I- O artigo 24, n. 1, do Decreto-Lei n. 49 408, de 24 de Novembro de 1969 (Regime Juridico do Contrato Individual de Trabalho), permite que a entidade patronal, salvo estipulação em contrario, transfira o trabalhador para outro local de trabalho, prevendo duas hipoteses: simples mudança desse local; mudança que resulte de mudança total ou parcial do estabelecimento onde o trabalhador presta serviço.
A primeira so e legal se não causar prejuizo serio ao trabalhador; de contrario pode este opor-se, cabendo-lhe então a prova de tal serio prejuizo.
No segundo caso e facultado ao trabalhador simplesmente rescindir o contrato de trabalho, impendendo agora sobre a entidade patronal a prova de que da transferencia não resulta prejuizo serio para aquele (artigo 24, n. 2).

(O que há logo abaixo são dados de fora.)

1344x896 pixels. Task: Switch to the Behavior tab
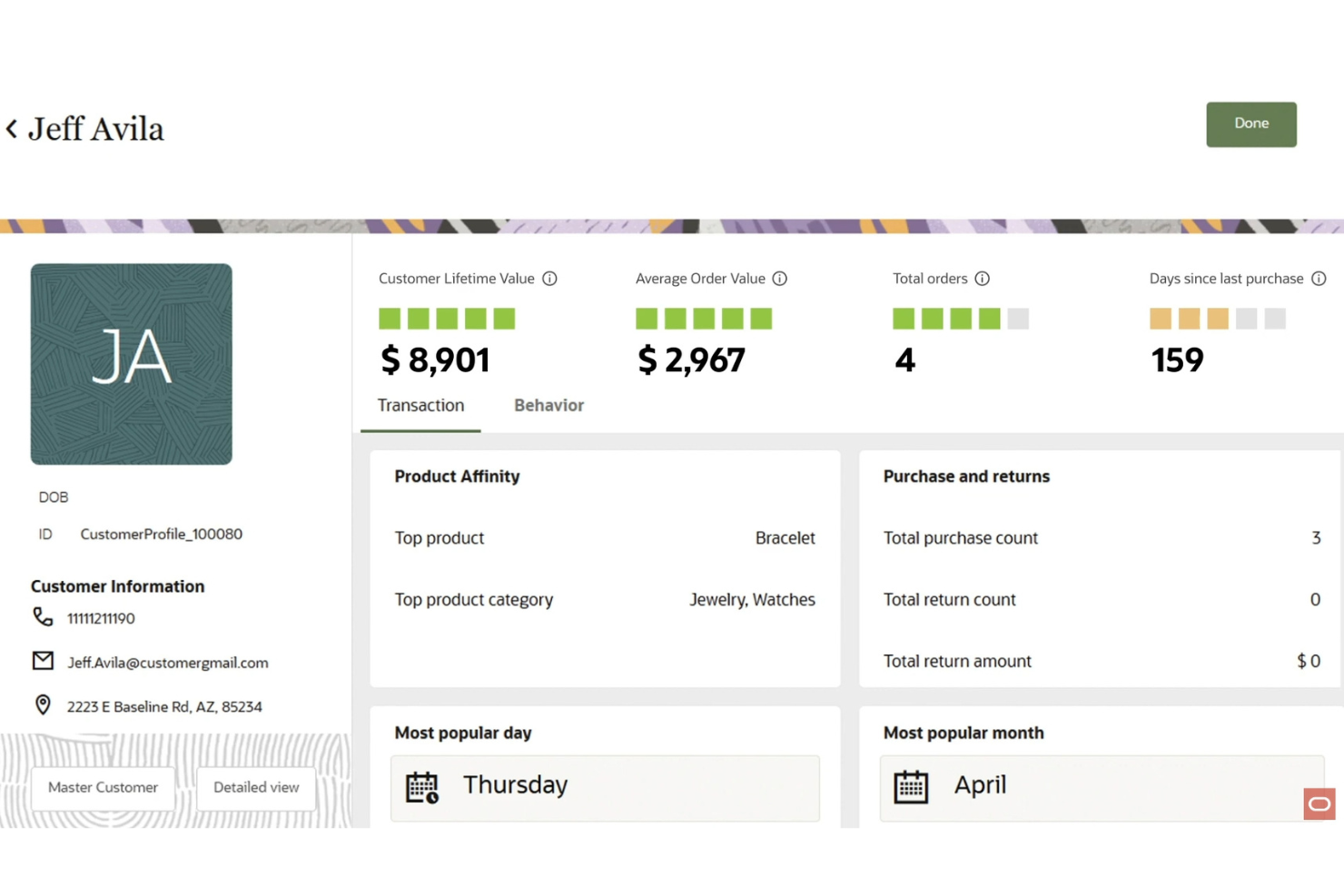pos(548,405)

II- Não se impõe, por conseguinte, ao trabalhador rescindir o contrato, se a entidade patronal mudar o local de trabalho transferindo definitivamente para Vila Nova de Gaia o estabelecimento, sito em Lisboa, em que era prestado o trabalho, e onde o trabalhador tinha organizada a sua vida familiar, e isto sem lhe prestar quaisquer esclarecimentos, apesar de instada nesse sentido, acerca das condições da mudança.

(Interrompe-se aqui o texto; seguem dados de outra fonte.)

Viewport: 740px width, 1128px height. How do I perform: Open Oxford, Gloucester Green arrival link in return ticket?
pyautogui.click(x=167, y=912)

Neste circunstancialismo , mantem-se o contrato de trabalho se o trabalhador continuou a apresentar-se no local primitivo, sendo-lhe devidas as respectivas retribuições mesmo que o trabalho não seja efectivamente prestado merce do encerramento do estabelecimento e, pois, por culpa da entidade patronal.
III- De facto, embora a retribuição surja como contraprestação do trabalho realmente prestado, não e neste, verdadeiramente, mas na disponibilidade do trabalhador que aquela alcança o seu correspectivo.
IV- Assim, a falta de pagamento pontual do salario ao trabalhador que se encontra na descrita situação de disponibilidade, no primitivo local de trabalho, constitui justa causa de rescisão do contrato pelo trabalhador sem aviso previo (artigo 25, alinea b), do Decreto-Lei n. 372-A/75, de 16 de Julho), competindo a entidade patronal provar que a falta não procedeu de culpa sua (artigo 799 do Codigo Civil).